C'est pourquoi la proposition de loi vise à dispenser les entreprises de « grand export », c'est-à-dire exportant hors de l'Union européenne, de l'encadrement des délais de paiement issu de la loi de modernisation de l'économie. Dans l'Union européenne, la directive de 2011 déjà évoquée apporte, malgré ses défauts, un début de réponse satisfaisante.

Cette initiative est saluée par les entreprises qui exportent, mais elle inquiète leurs fournisseurs, qui redoutent de voir la charge de trésorerie se reporter sur eux. Il faut entendre cette inquiétude.

À cet égard, le texte initial excluait déjà les grandes entreprises exportatrices du bénéfice de la dérogation, d'abord pour prévenir les clauses abusives et l'abus de domination, ensuite parce que ces entreprises ont un certain poids dans les négociations internationales ou peuvent trouver des solutions pour financer leur trésorerie. Mais, pour apaiser les craintes des fournisseurs, je vous proposerai par amendement d'assouplir, plutôt que de supprimer, l'encadrement réglementaire, en concédant des délais de paiement un peu plus longs aux entreprises exportatrices : quatre-vingt-dix jours à compter de la facture si le fournisseur est une PME et cent vingt jours s'il s'agit d'une grande entreprise. Nous offririons ainsi plus de liberté aux exportateurs tout en maintenant le contrôle auquel sont attachés leurs fournisseurs.

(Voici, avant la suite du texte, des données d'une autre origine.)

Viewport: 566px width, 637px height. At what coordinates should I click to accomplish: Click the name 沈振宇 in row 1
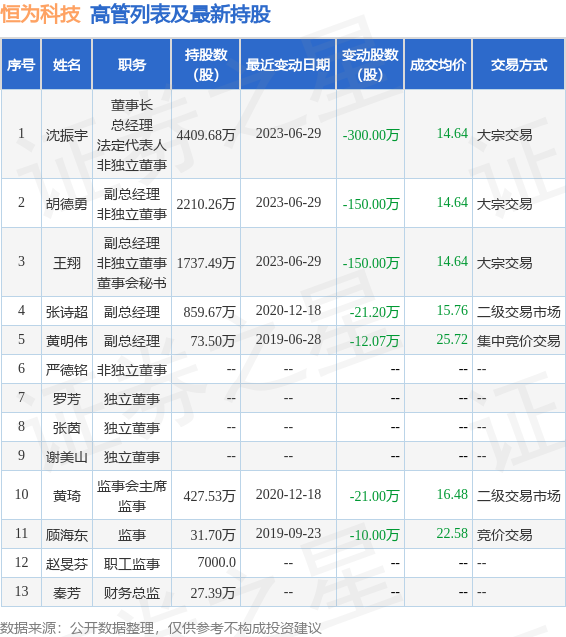click(x=67, y=135)
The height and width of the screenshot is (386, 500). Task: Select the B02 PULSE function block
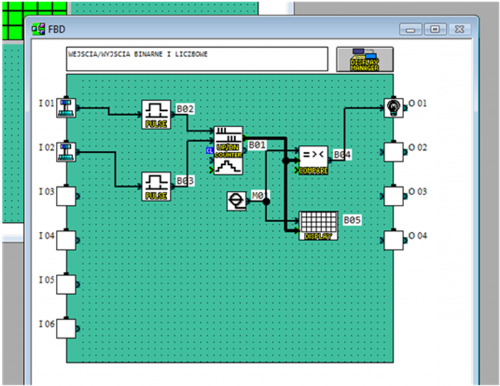tap(156, 115)

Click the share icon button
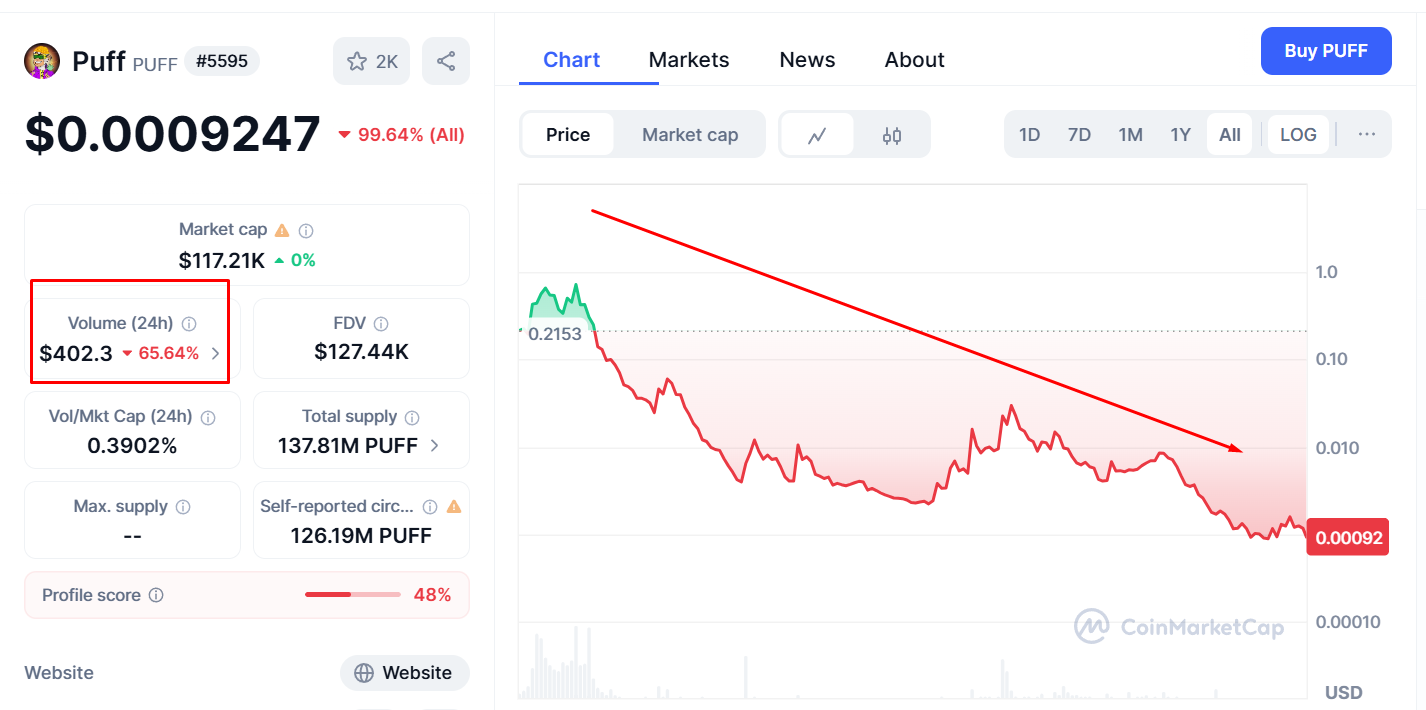[446, 62]
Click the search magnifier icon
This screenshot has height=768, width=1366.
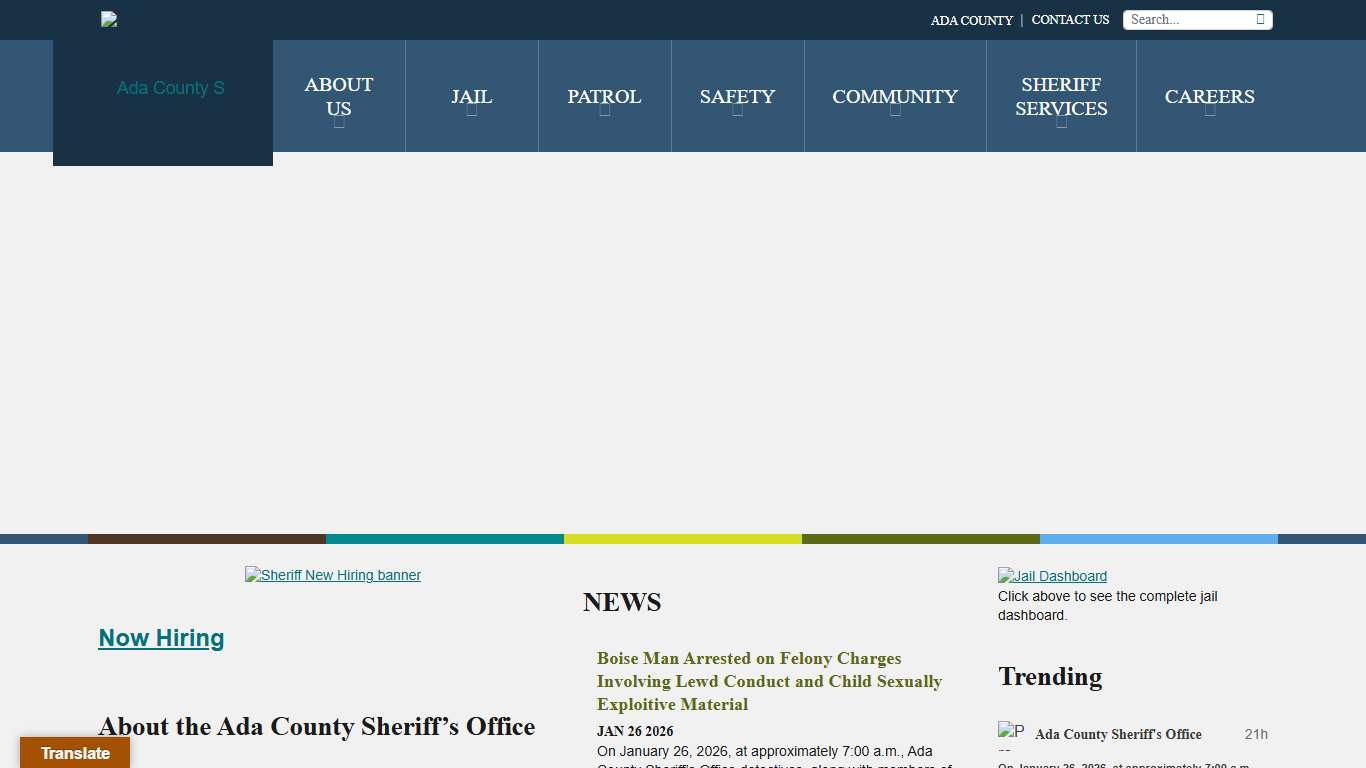(x=1260, y=19)
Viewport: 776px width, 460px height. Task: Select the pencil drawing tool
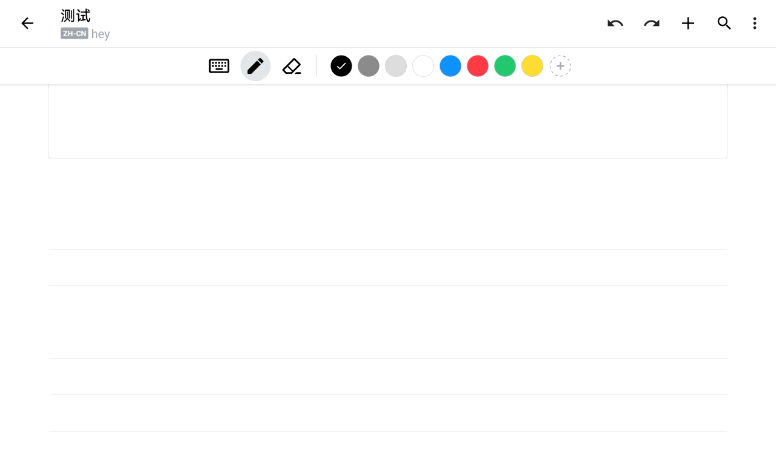(255, 66)
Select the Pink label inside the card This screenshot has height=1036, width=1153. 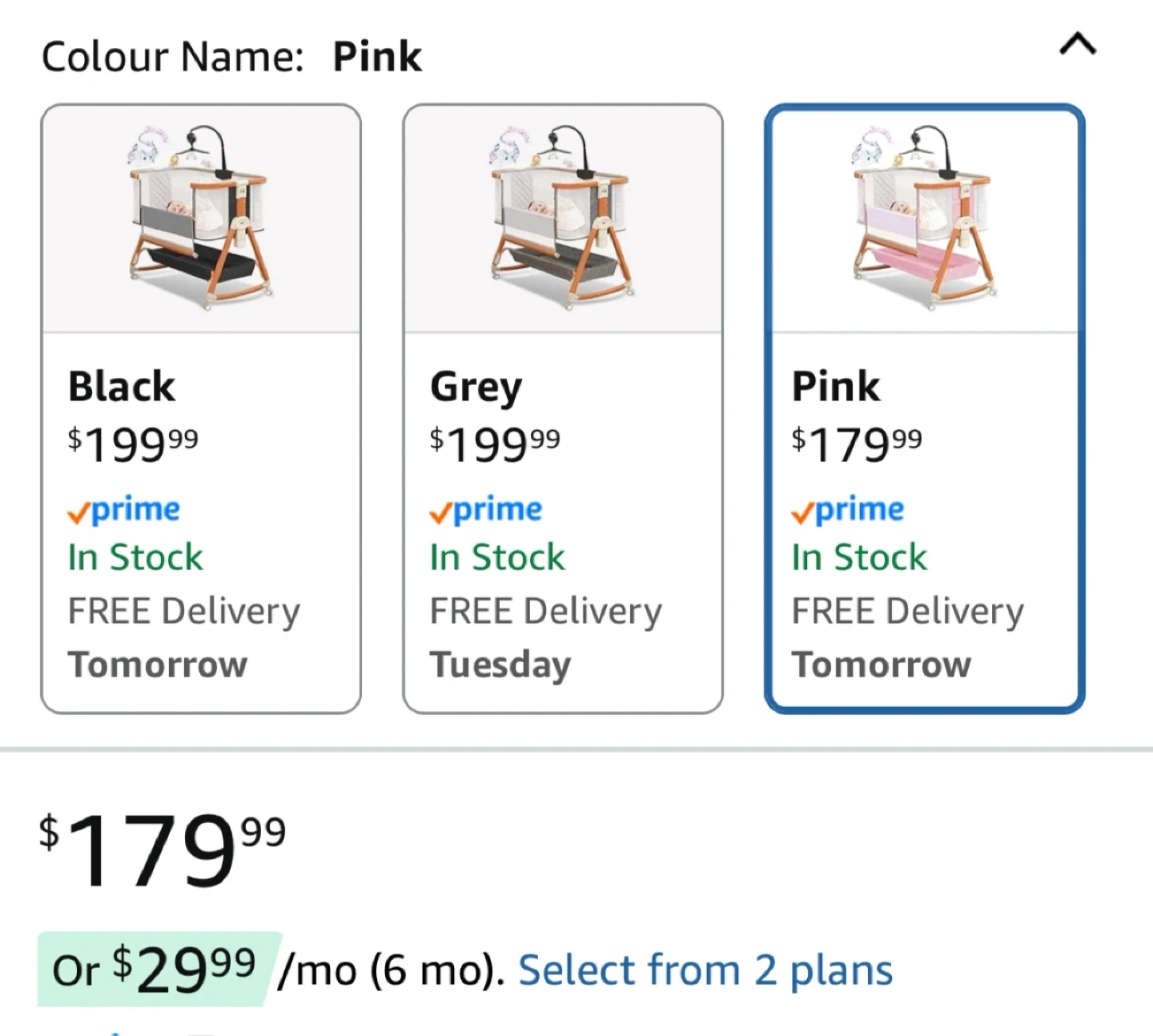pos(836,387)
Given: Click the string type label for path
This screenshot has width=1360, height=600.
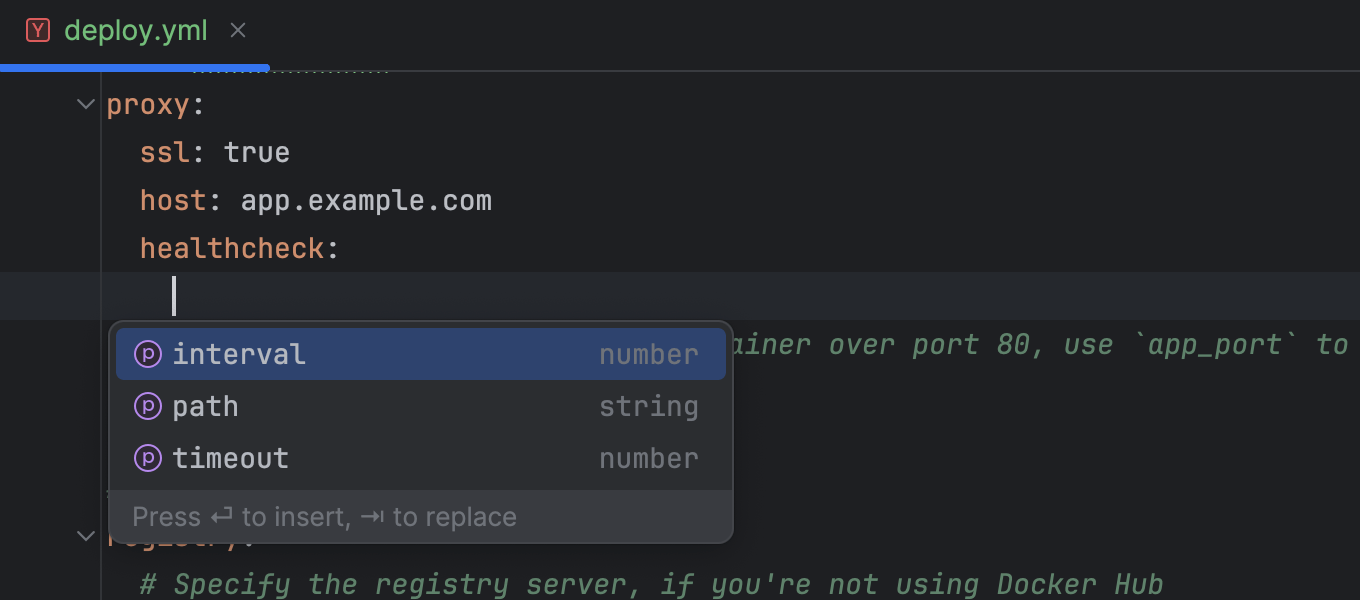Looking at the screenshot, I should coord(648,406).
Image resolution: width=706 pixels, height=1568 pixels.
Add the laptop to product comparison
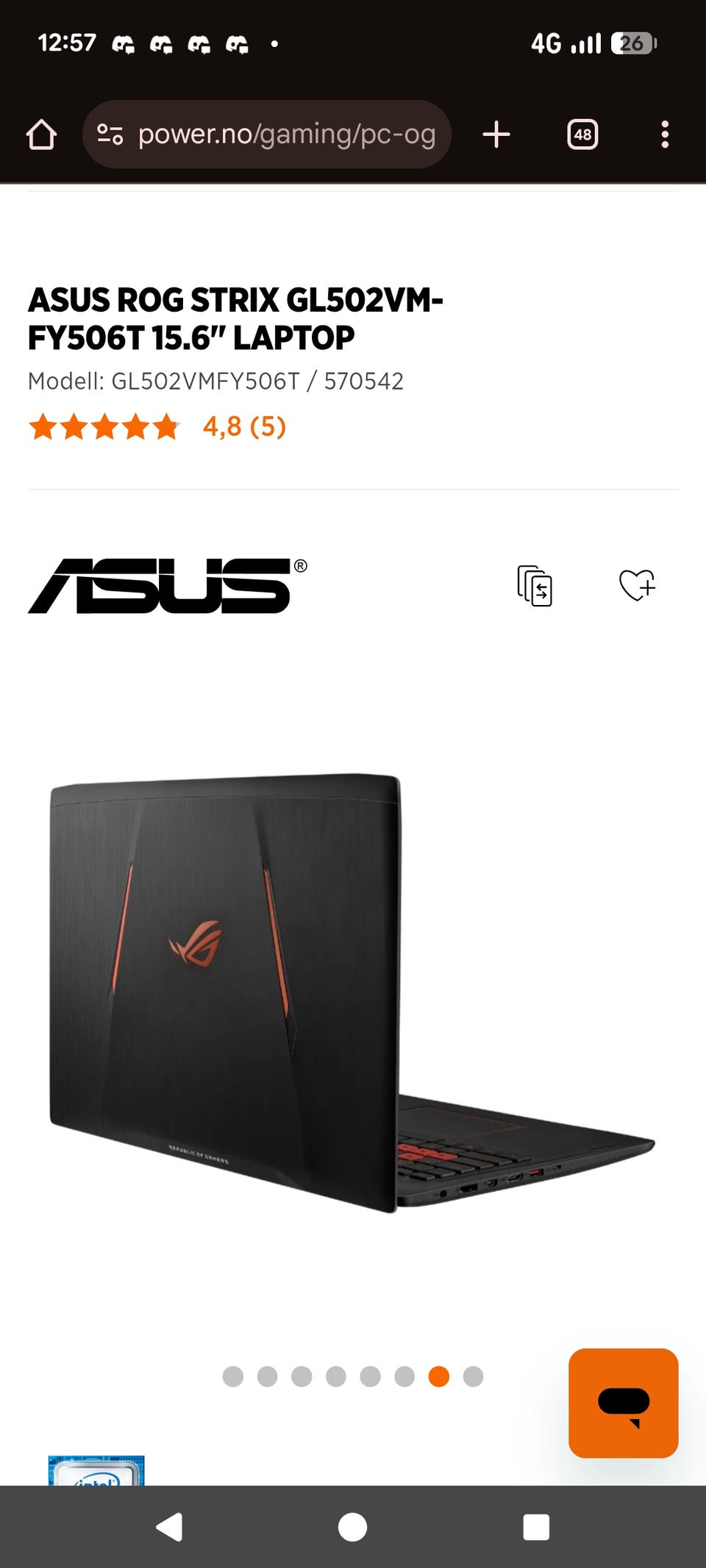[535, 586]
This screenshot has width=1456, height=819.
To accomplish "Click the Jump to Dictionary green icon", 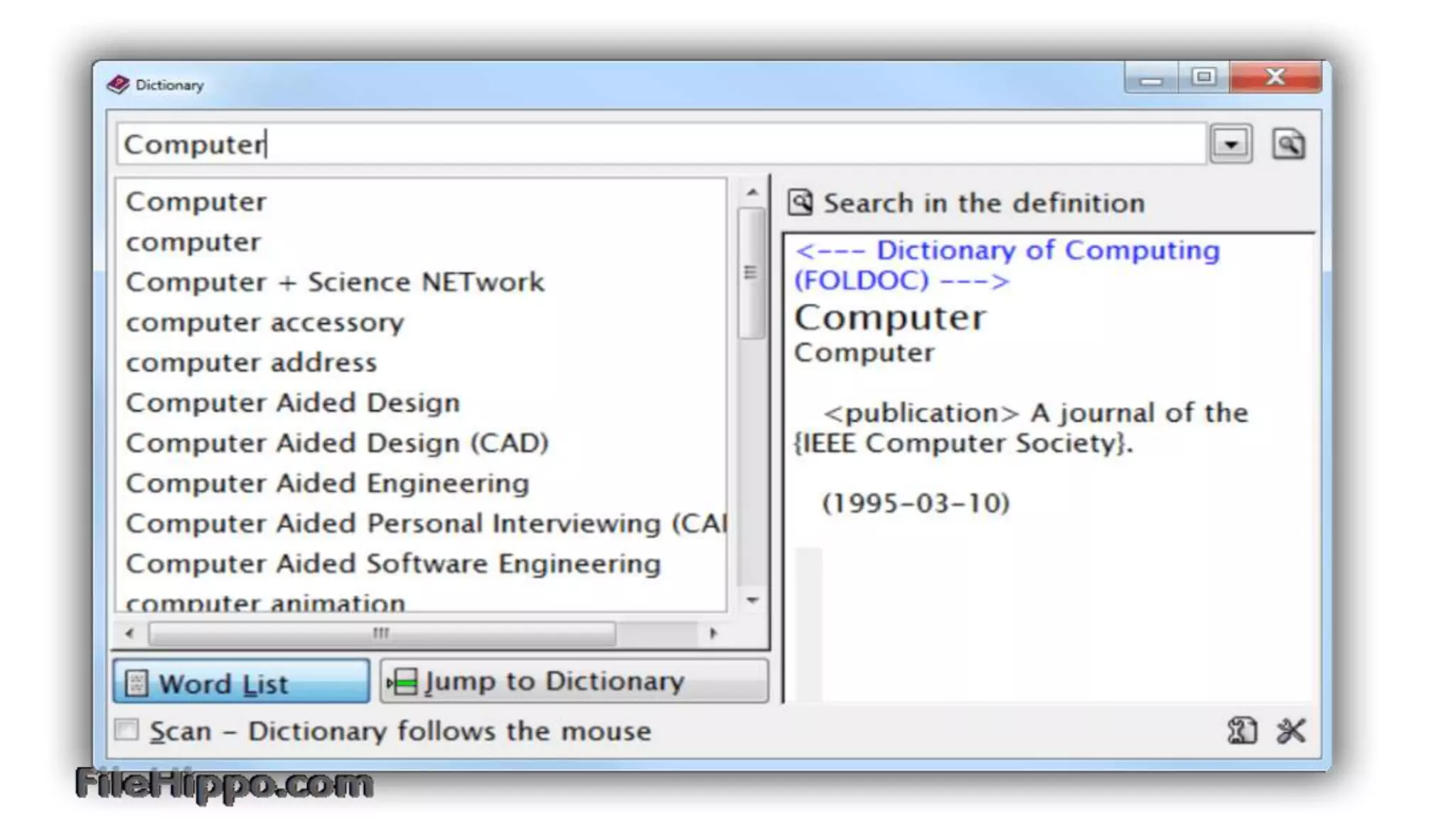I will (403, 682).

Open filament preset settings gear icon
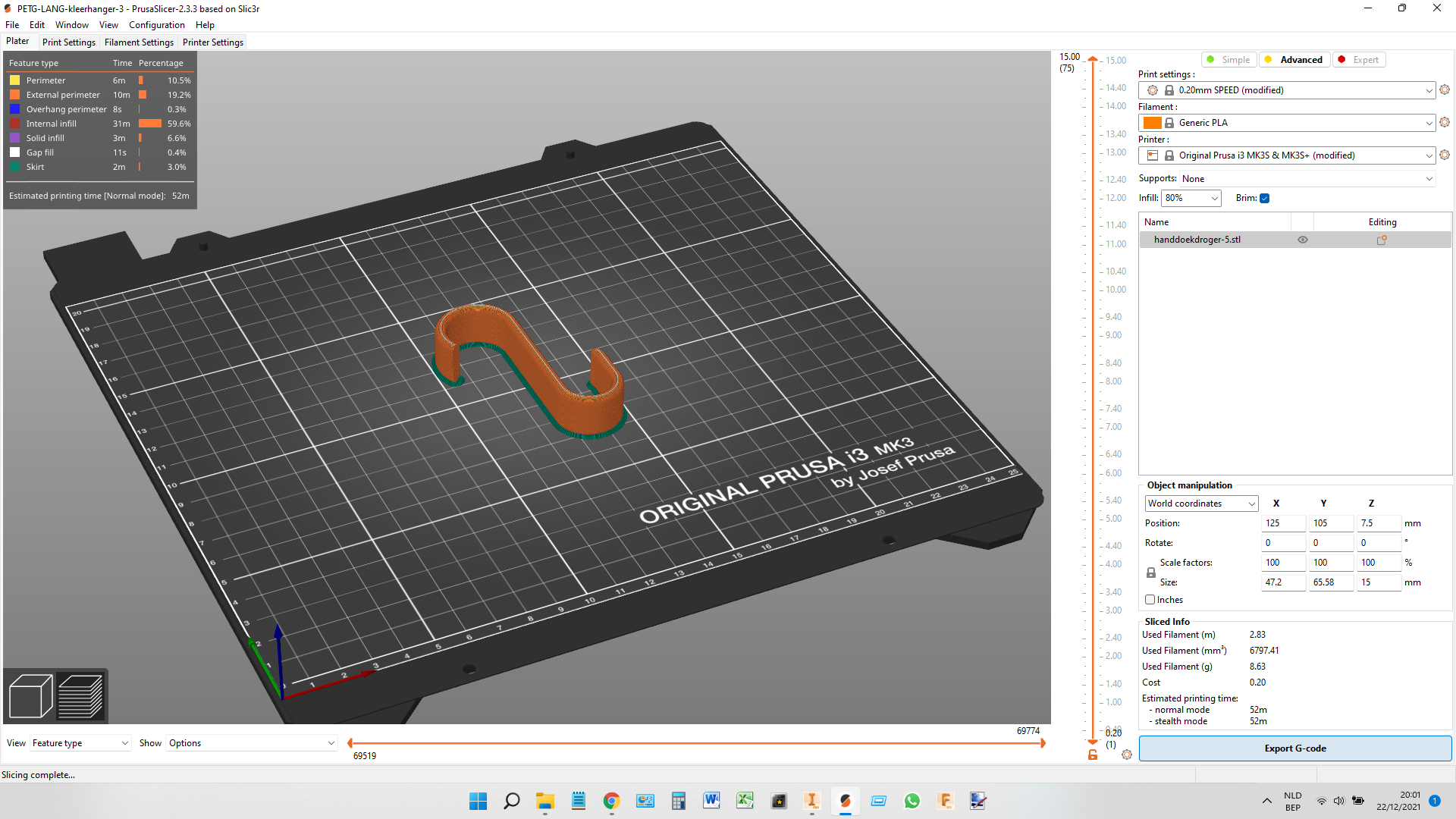[1445, 123]
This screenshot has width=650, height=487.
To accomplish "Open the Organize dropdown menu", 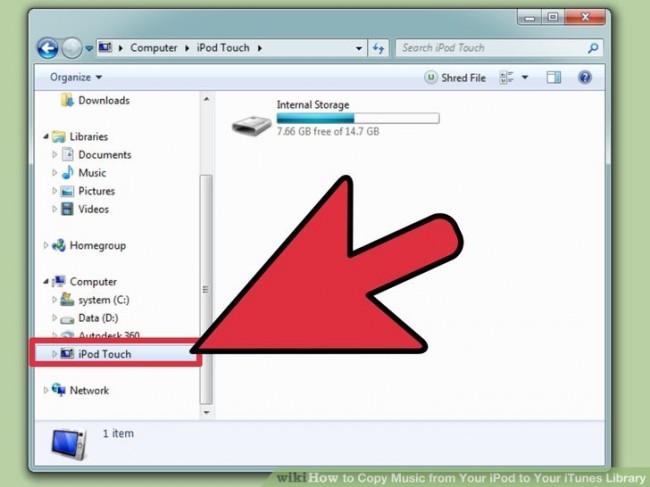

La législation actuelle constitue de fait un véritable barrage à l'achat des productions françaises destinées au grand export, donc à la valorisation du « made in France » à l'international. Les productions étrangères se voient en effet conférer un avantage comparatif évident à cause d'une malheureuse distorsion légale. Nous vous proposons de rendre à nos entreprises la possibilité de lutter à armes égales avec leurs concurrentes internationales, sans pour autant sacrifier la sécurité économique apportée aux fournisseurs par la loi de modernisation de l'économie.